What this task involves:
Retype the whole listing that follows, with nothing added or left out.

Data supplied:
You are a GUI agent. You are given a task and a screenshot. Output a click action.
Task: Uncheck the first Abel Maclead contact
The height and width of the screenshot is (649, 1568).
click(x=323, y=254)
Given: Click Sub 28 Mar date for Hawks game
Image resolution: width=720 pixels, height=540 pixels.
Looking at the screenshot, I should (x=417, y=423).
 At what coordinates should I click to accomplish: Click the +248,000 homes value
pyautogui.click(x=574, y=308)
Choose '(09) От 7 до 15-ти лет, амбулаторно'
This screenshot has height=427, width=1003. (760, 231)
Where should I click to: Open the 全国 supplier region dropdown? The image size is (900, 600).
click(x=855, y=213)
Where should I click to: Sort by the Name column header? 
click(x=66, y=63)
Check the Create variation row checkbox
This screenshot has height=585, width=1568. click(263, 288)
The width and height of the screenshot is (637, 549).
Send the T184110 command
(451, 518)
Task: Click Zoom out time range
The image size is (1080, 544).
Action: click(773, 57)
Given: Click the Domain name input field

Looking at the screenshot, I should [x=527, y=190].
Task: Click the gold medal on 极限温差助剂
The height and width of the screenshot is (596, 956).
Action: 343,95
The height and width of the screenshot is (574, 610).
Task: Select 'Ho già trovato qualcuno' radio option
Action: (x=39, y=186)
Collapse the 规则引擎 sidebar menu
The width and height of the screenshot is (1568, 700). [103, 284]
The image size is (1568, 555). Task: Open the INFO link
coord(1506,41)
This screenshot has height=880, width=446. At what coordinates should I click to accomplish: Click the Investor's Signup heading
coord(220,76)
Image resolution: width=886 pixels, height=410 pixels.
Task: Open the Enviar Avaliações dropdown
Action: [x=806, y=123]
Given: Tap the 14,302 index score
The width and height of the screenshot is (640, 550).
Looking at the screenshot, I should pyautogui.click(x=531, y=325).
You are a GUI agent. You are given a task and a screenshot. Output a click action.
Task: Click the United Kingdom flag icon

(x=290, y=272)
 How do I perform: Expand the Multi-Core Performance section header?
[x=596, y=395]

Written reply:
You are a GUI agent. You are given a task and a screenshot. Output a click action.
Task: Uncheck the first Abel Maclead contact
The height and width of the screenshot is (649, 1568).
click(x=323, y=254)
Given: Click Sub 28 Mar date for Hawks game
Image resolution: width=720 pixels, height=540 pixels.
Looking at the screenshot, I should (x=417, y=423).
 At what coordinates should I click to accomplish: Click the +248,000 homes value
pyautogui.click(x=574, y=308)
Choose '(09) От 7 до 15-ти лет, амбулаторно'
This screenshot has height=427, width=1003. (760, 231)
Where should I click to: Open the 全国 supplier region dropdown? The image size is (900, 600).
click(x=855, y=213)
Where should I click to: Sort by the Name column header? 
click(x=66, y=63)
Check the Create variation row checkbox
This screenshot has height=585, width=1568. click(263, 288)
The width and height of the screenshot is (637, 549).
Send the T184110 command
(451, 518)
Task: Click Zoom out time range
The image size is (1080, 544).
Action: click(773, 57)
Given: Click the Domain name input field

Looking at the screenshot, I should [x=527, y=190].
Task: Click the gold medal on 极限温差助剂
The height and width of the screenshot is (596, 956).
Action: 343,95
The height and width of the screenshot is (574, 610).
Task: Select 'Ho già trovato qualcuno' radio option
Action: (x=39, y=186)
Collapse the 规则引擎 sidebar menu
The width and height of the screenshot is (1568, 700). [103, 284]
The image size is (1568, 555). Task: Open the INFO link
coord(1506,41)
This screenshot has height=880, width=446. At what coordinates should I click to accomplish: Click the Investor's Signup heading
coord(220,76)
Image resolution: width=886 pixels, height=410 pixels.
Task: Open the Enviar Avaliações dropdown
Action: [x=806, y=123]
Given: Tap the 14,302 index score
The width and height of the screenshot is (640, 550).
Looking at the screenshot, I should pyautogui.click(x=531, y=325).
You are a GUI agent. You are given a task and a screenshot. Output a click action.
Task: Click the United Kingdom flag icon

(x=290, y=272)
 How do I perform: Expand the Multi-Core Performance section header?
[x=596, y=395]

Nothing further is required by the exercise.